Ponder that a second. In more than two decades, nobody thought it worthwhile to track the output to the principal customer
The city might be paying the authority another $3.5 million — about 3 percent of its operating budget — once it gets the proper tallies on its spickets. A quick fix there would be good news for the water users in neighboring communities such as Aspinwall, Millvale, Sharpsburg, Hampton, Shaler and Reserve, though city taxpayers and water drinkers will continue coughing up those millions one way or another.
All any PWSA customers want, in or out of the city, is “clean water and a bill they can afford to pay,” as state Auditor General Eugene DePasquale succinctly put it in his recent scathing audit. But years of mismanagement have left the authority reeling.

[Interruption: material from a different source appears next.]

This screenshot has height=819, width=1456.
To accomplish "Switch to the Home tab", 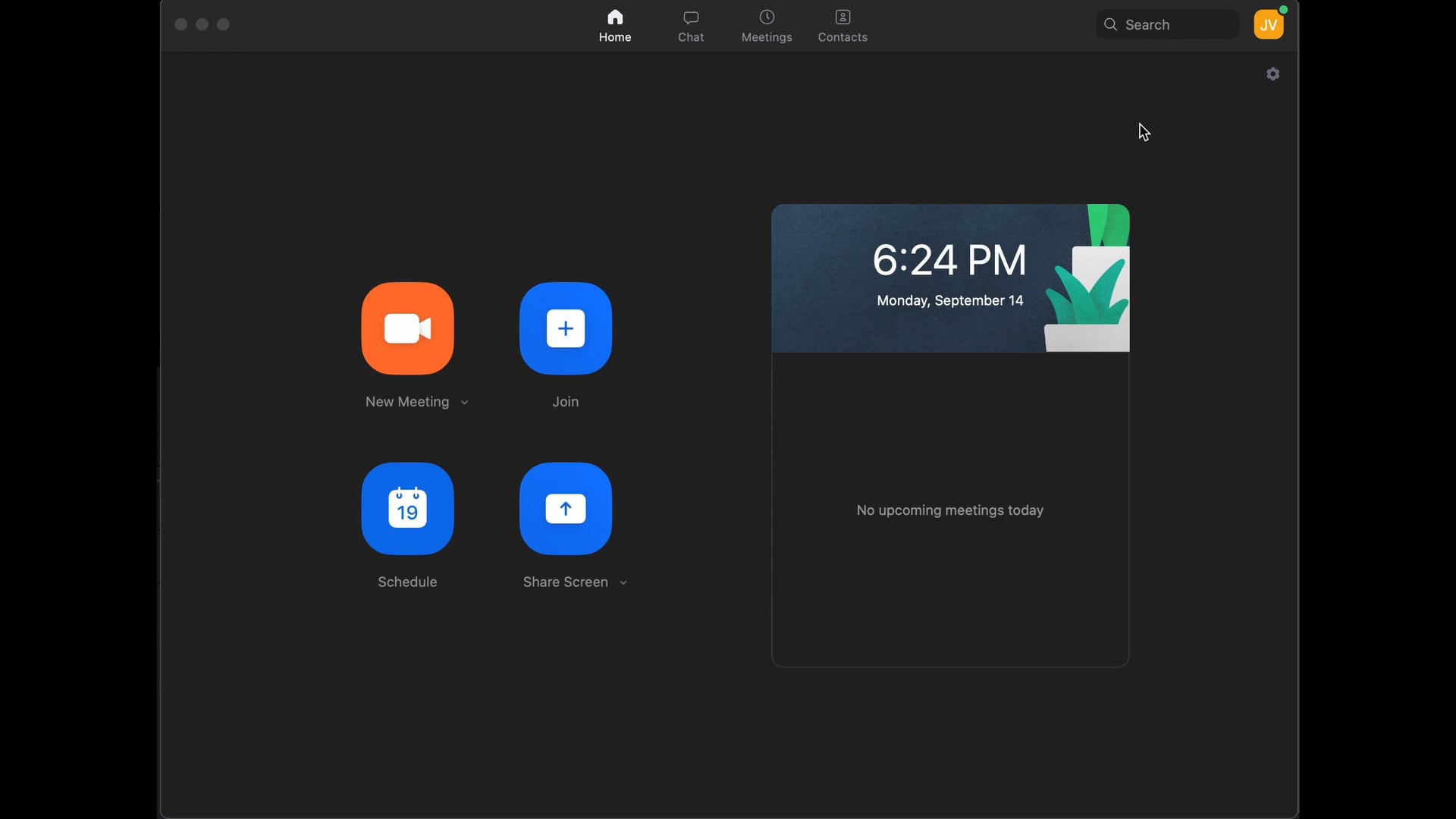I will click(615, 26).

State legislation to put the PWSA under the oversight of the state Public Utility Commission awaits only Gov. Tom Wolf’s signature, and he’s expected to sign it. The PUC would then oversee the billing rates, and Mayor Bill Peduto said Monday he’s OK with that.
He’s not OK with state Rep. Dom Costa, D-Stanton Heights, suggesting another layer of oversight beyond the PUC, however. Mr. Costa has said he intends to introduce a bill that would create a state receivership that would oversee the authority in roughly the same way that Act 47 coordinators have looked over the city’s finances since 2004.
Mr. Peduto and those overseers agree the city should be allowed to exit that distressed status, what with the city workforce shrunk by 26 percent and the pension fund back on solid ground. The mayor doesn’t think anything beyond PUC oversight is needed for our water though.
Why is this different? Because the mayor fears that full state control would lead to privatization of this city asset, and he’s right to worry. As poorly run as the PWSA has been, it could easily get worse in the hands of people whose chief concern is the bottom line. Veolia Water, a company hired to manage the PWSA from July 2012 through December 2015, did such a poor job that Mr. DePasquale saw its profit motive getting in the way of its obligations to customers.
Councilwoman Deborah Gross also noted that Flint, Mich., was under state supervision when it started cutting costs by drawing water from the tainted Flint River. The water that flowed from taps thereafter eventually led to involuntary manslaughter charges against state and local officials.
This is what can happen when you put your water under the control of people who aren’t drinking it. Given that the legislative leaders in this state, generally speaking, don’t much like cities or even understand why anyone would want to live in one, city residents should be wary of giving them control of their water. It’s easy to see state appointees paying more attention to the bottom line than the end product.
Unlike some other difficulties that Pennsylvania cities have — such as an inability to wrest payments in lieu of taxes from the resident hospitals and universities — there is no way to blame the state for the sorry state of the PWSA. It’s entirely the fault of Pittsburgh. If the city doesn’t right its course, Mr. Peduto will have to answer for that in the next Democratic primary.
I wish I could say he’ll also have to answer in the general election, but the standard Pennsylvania Republican three-pronged message to cities — you’re all idiots; I’d never live there; why don’t you let us run it? — still needs work.
The General Assembly, generally preoccupied with not passing a budget on time, has no political reason to look out for Pennsylvania cities’ interests and should not be trusted to do so. We Pittsburghers may be in treacherous waters, but we’ll need to sink or swim on our own.